STED Journal (May 2021)
CONFLICT OF A MEMORY CULTURE IN WESTERN BALKANS
Abstract
Cultures of remembrance that are officially affirmed by national elites in the Western Balkan countries, that is in the former Yugoslavia, are a source of ongoing conflict. Various collective memories and mutually antagonized interpretations of the past, show that Croats, Serbs, Bosnians, Macedonians, Montenegrins and others who lived together for centuries and decades within a single state, after all interpret and remember their common history in completely different ways. Their social narratives about the past and dominant cultures of memory are predominantly selective, one-sided, intolerant, exclusive.
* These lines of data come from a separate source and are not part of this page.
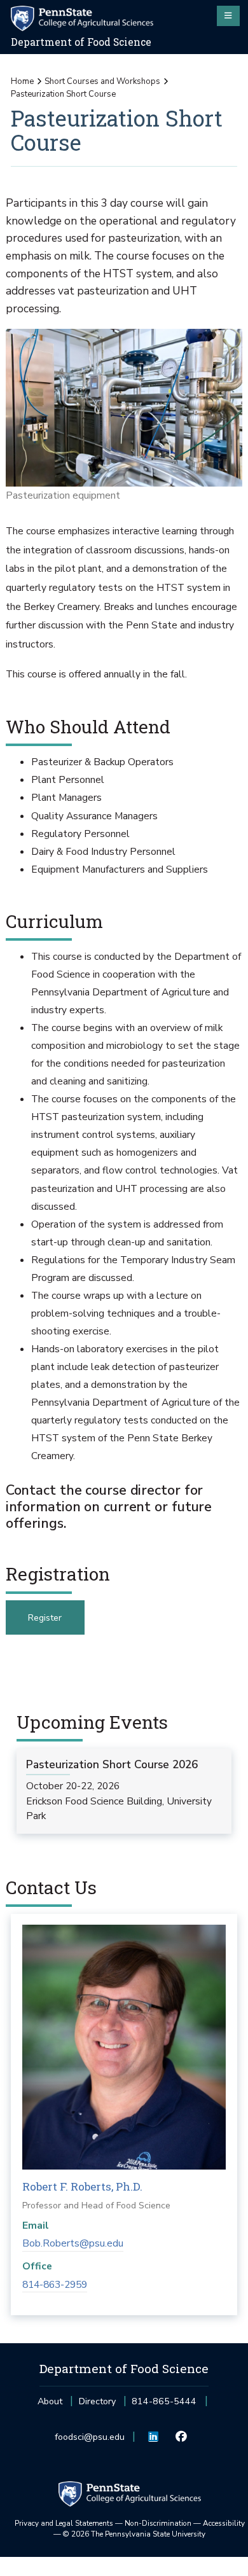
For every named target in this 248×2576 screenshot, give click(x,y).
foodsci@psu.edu (90, 2441)
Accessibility (224, 2523)
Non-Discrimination (158, 2523)
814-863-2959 (54, 2285)
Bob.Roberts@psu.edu (72, 2243)
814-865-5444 (164, 2405)
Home (22, 81)
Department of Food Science (81, 42)
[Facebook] (181, 2437)
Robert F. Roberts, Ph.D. (82, 2186)
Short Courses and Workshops (102, 81)
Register (45, 1618)
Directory (97, 2401)
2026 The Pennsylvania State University (134, 2534)
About (50, 2401)
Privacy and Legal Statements (64, 2523)
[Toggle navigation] (228, 16)
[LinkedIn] (153, 2437)
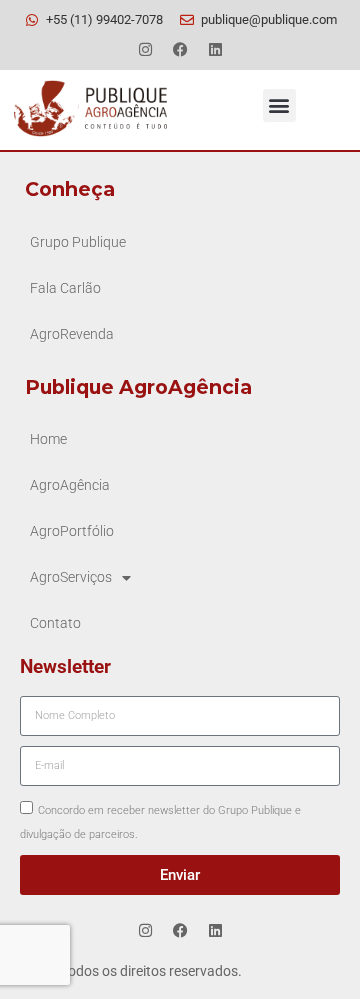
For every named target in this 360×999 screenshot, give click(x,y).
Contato (55, 623)
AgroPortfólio (72, 531)
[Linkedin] (215, 49)
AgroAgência (70, 485)
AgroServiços (71, 577)
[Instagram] (145, 49)
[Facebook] (180, 49)
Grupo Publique (78, 242)
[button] (279, 105)
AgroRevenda (72, 334)
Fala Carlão (65, 288)
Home (48, 439)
After a long time, they lived together members of different ethnic, religious and national backgrounds and their historically unfinished and unsuccessful attempt to form a common Yugoslav culture and unique Yugoslav identity, a difficult civil war occurred, ethno-nationalism escalated, and people who were very close and very similar to one another, tried to create as much difference and distance between themselves through violence. All national communities that participated in the wars of the 1990s, emphasized defending national culture as one of their main tasks. The warring parties sought to destroy everything that reminded them that different people, their neighbors and friends of a different religion were living there. Today, three decades after these conflicts, they are still prisoners of their attitude to history. The culture nevertheless brings them together and inspires them to understand themselves more and to cooperate better.